Oracle. This is not really an algorithm since we just fit the linear regression as if we knew which are the correct variables to use. So in this case we include variables 2, 5, 8 and 9 only as well as the intercept.
OLS (Ordinary least squares). Multiple linear with all 9 inputs included.
Step/AIC which is backward stagewise regression using R step() function.
Step/BIC which is backward stagewise regression using R step() function with the argument k = log(100) so BIC selection is used.
Best/AIC best subset regression using the bestglm() function in the bestglm package with argument setting IC=“AIC”.
Best/BIC best subset regression using the bestglm() function in the bestglm.

In variable selection algorithm the term oracle is used for an algorithm that asymptotically will select the correct variables. Best subset selection using the BIC is an oracle algorithm but the others considered here are not. Two well known penalized regression methods MCP and SCAD are both oracle algorithms.

The lattice barplots in Figure 2 compare the parameter estimates for the simulated training data. In examing Figure 2, keep in mind the coefficients for variables \(x_2\) and \(x_5\) are \(-0.3\) while for \(x_8\) and \(x_9\) the coefficients are \(0.3\). Note that following:

Oracle estimator shows the correct estimates but the estimate for \(\beta_8\) is too large while for \(\beta_9\) it is too small. Why?
OLS estimates seem inflated. This is due to the multicollinearity.
As expected StepBIC is more parsimonious than StepAIC.
StepBIC and BestBIC select the same model.
StepAIC and BestAIC select different models.

In practice our interest is often on how well the performs on new data. The new data is referred to as test data while the data used to fit the model is the training data.

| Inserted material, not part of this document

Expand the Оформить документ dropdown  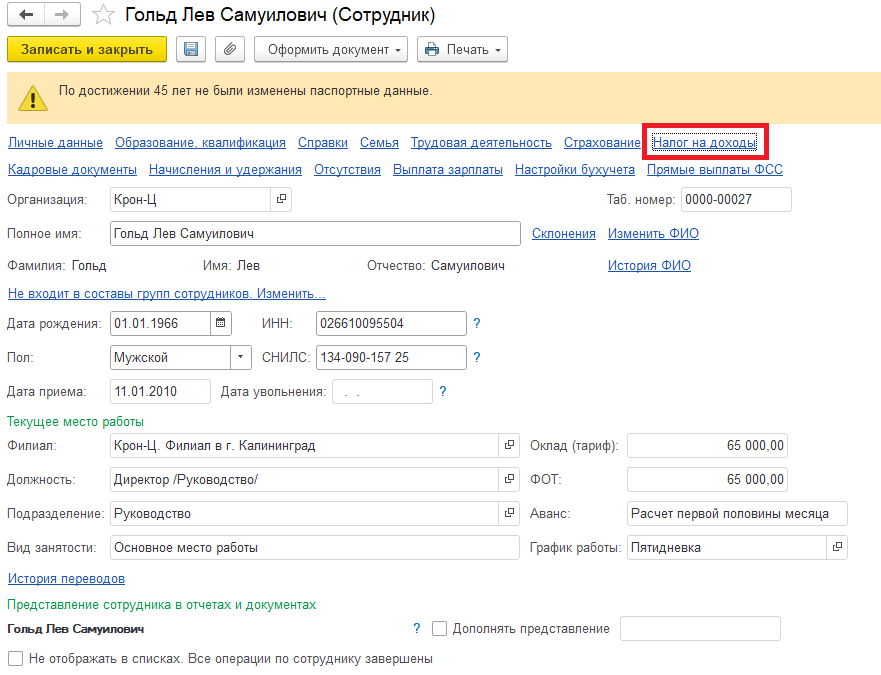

From multiple linear regression theory, the prediction variance given a single new test example input vector \(x^{(0)} = (1, x^{(0)}_1, \ldots, x^{(0)}_9)^\prime\), is given by, \[{\rm var}(\hat y) = \sigma_e^2 (1 + {x^{(0)}}^\prime ({\cal X}^\prime {\cal X})^{-1} x^{(0)} ), \qquad ... (1)\] where \(\cal X\) is the design matrix specified earlier with the column corresonding to the intercept term included. In eqn. (1), we hold the design matrix \(X\) fixed and choose random test example inputs from the normal distribution \({\rm N}(0, \Omega), \Omega=(0.9^{|i-j|})_{9 \times 9}\). The expected prediction error conditional on the original observed input matrix \(X\) may be written, \[{\rm EPE}_X = {\cal E}_X \{{\rm var}(\hat y) \}, \] where \({\cal E}_X\) denotes mathematical expectation for fixed \(X\). In other words, \({\cal E}_X\) is the expected prediction error conditional on the training sample we have been given. This conditional EPE tells how well our regression will work with future data that is generated in the same way as the original training sample. From Table 1 we see that BIC works best and backward stagewise and best subset produced the same result. It seems strange but true that best subset AIC slightly worse than backward stagewise AIC. Unfortunately I didn’t have time to compute the standard devations but I believe the difference is statistically signficant at 5% or less. OLS is the worst. The Oracle suggests that there is room for improvement!

Table 1. Conditional EPE.
	Root.Mean.Square.Error	……..St..Dev.RMSE
Oracle	1.03601	0.00015
OLS	1.07890	0.00015
Step/AIC	1.06845	0.00015
Step/BIC	1.05751	0.00015
Best/AIC	1.07167	0.00015
Best/BIC	1.05751	0.00015

As expected the standard deviations for the estimated RMSE’s are very small since the test sample is very large.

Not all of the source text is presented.